### [Work to complete]
1. In the hip fracture case report below, how long had the patient been on dual antibiotic therapy before the July 2021 surgery?
2. Resume the hip fracture case report below, writing on from its last sentence.

### [Study text]
# # # # # # #

This article originally appeared on Hospital for Special Surgery’s website.
A 62-year-old man sustained a ground-level fall resulting in a right intertrochanteric femur fracture in June 2020. He was overweight (body mass index of 26.55) and his prior medical history included asthma requiring intubation, hypertension, type 2 diabetes, vertebral osteomyelitis/epidural abscess, and pulmonary embolus. He underwent operative fixation at another hospital shortly after injury (Figure 1). His postoperative course was complicated by infection requiring operative debridement 2 months later. On postoperative day 1, against medical advice, the patient sought evaluation at another hospital. He was ultimately discharged from that hospital and had follow-up with the primary surgeon.
Figure 1. Plain X-ray of the right hip, the first taken after initial debridement.
For the next year, the patient completed multiple rounds of antibiotics and underwent several more surgeries. In July 2021, he presented to the emergency department (ED) with persistent complaints of pain in the right hip and a sinus of draining purulence. CT revealed a right intertrochanteric fracture nonunion with well-circumscribed fluid collection (Figure 2); the patient underwent open debridement, hardware removal, fracture stabilization, and antibiotic bead placement (Figure 3). Deep cultures taken at this time revealed no bacterial growth. Of note, the patient had been maintained on dual antibiotic therapy for 8 weeks prior. Postoperatively, he was maintained on antibiotics and observed clinically and was discharged after 5 days.
Figure 2. X-rays of the right hip at presentation; the patient had erythema and drainage from the previous surgical incision.
Figure 3. X-rays after removal of the intramedullary nail show antibiotic beads and fracture fixation.
The patient returned 3 weeks later with persistent pain and swelling in the right thigh. A CT scan revealed a large fluid collection, and again the patient returned to the operating room for serial debridement and placement of non-biodegradable antibiotic beads. He was discharged 9 days after the last of three debridement procedures.
Serial X-rays showed continued fracture healing until March 2022, when the patient returned to the ED with swelling and erythema. A CT scan showed a fluid collection and a healed fracture (Figures 4 and 5), at which point he underwent repeat debridement and hardware removal.

# # # # # # #

### [Supplied data]

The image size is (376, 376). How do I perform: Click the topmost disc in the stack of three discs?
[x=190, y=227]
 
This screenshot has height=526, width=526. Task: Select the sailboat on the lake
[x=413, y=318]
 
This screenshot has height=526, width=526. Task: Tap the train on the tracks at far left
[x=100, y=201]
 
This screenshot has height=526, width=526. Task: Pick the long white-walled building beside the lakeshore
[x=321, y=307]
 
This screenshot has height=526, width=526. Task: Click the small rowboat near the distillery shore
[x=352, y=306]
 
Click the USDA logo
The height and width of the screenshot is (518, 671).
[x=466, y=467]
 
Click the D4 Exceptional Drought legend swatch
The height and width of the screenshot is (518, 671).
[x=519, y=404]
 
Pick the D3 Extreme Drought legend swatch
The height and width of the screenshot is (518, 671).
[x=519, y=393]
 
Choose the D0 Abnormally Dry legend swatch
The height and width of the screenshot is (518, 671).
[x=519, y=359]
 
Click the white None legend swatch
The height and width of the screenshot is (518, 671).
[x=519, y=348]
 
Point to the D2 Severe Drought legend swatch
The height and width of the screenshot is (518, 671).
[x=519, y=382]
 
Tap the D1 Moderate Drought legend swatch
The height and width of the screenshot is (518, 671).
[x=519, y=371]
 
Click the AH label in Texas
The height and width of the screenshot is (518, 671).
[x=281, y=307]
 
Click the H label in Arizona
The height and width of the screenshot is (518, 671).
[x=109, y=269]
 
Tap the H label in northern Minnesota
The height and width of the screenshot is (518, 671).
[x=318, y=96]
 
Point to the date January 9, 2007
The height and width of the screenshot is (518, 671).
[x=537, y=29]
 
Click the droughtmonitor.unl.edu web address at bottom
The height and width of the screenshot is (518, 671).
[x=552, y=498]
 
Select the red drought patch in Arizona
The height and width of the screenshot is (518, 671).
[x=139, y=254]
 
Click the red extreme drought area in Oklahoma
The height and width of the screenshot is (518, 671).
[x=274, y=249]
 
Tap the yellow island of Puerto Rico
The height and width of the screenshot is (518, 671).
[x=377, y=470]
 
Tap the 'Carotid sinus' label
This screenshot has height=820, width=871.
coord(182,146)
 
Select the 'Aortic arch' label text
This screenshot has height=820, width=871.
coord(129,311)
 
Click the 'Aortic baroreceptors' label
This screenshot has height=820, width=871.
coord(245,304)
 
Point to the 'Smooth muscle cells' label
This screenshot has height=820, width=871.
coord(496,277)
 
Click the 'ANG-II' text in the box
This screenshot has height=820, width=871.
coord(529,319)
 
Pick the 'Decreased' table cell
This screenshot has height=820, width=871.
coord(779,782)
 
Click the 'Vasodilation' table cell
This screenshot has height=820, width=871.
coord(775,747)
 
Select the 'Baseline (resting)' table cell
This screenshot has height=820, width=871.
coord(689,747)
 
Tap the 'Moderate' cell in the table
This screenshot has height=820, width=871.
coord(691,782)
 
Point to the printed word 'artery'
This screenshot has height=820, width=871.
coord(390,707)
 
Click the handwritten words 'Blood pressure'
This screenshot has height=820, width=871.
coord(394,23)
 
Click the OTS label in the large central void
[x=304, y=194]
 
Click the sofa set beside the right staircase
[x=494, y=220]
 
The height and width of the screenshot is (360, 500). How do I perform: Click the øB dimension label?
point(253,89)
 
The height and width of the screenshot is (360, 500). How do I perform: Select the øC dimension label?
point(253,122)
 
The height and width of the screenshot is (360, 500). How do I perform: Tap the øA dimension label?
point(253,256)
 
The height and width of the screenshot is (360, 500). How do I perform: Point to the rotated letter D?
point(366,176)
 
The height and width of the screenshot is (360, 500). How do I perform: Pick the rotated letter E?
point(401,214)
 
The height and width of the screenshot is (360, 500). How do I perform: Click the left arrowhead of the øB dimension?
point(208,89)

# # # # # # #

### [Answers given]
1. 8 weeks.

2.
Figure 4. X-rays reveal interval healing of the right hip.
Figure 5. A CT scan reveals fluid collection and interval fracture healing.
Postoperatively, he slowly returned to function and showed no further evidence of infection (Fig. 6). At the most recent follow-up in September 2022, the patient was ambulating with a cane and was actively engaging in physical therapy.
Figure 6. Final X-rays reveal healed right proximal femur.
Postoperative infection after hip fracture surgery occurs in 2.1% patients and in 1.35% of patients undergoing fixation, resulting in extensive treatments and costs. Our patient’s late infection developed into osteomyelitis, which is very challenging to eradicate. Our treatment goals were to suppress infection and encourage fracture healing. A healed fracture allows for hardware removal, which eliminates plate and screws from the infection equation. Another option would have been to remove hardware earlier and treat the infection with debridement and antibiotics; given the instability of the fracture and the location, this was a less favorable option.
A patient’s return to function in the immediate postoperative period is vital to recovery, although mobilization and weight-bearing after hip fracture can be difficult. This case illustrates that although the patient’s clinical course evolved over 2 years, fracture union and decreased bacterial burden to a subclinical level were achieved.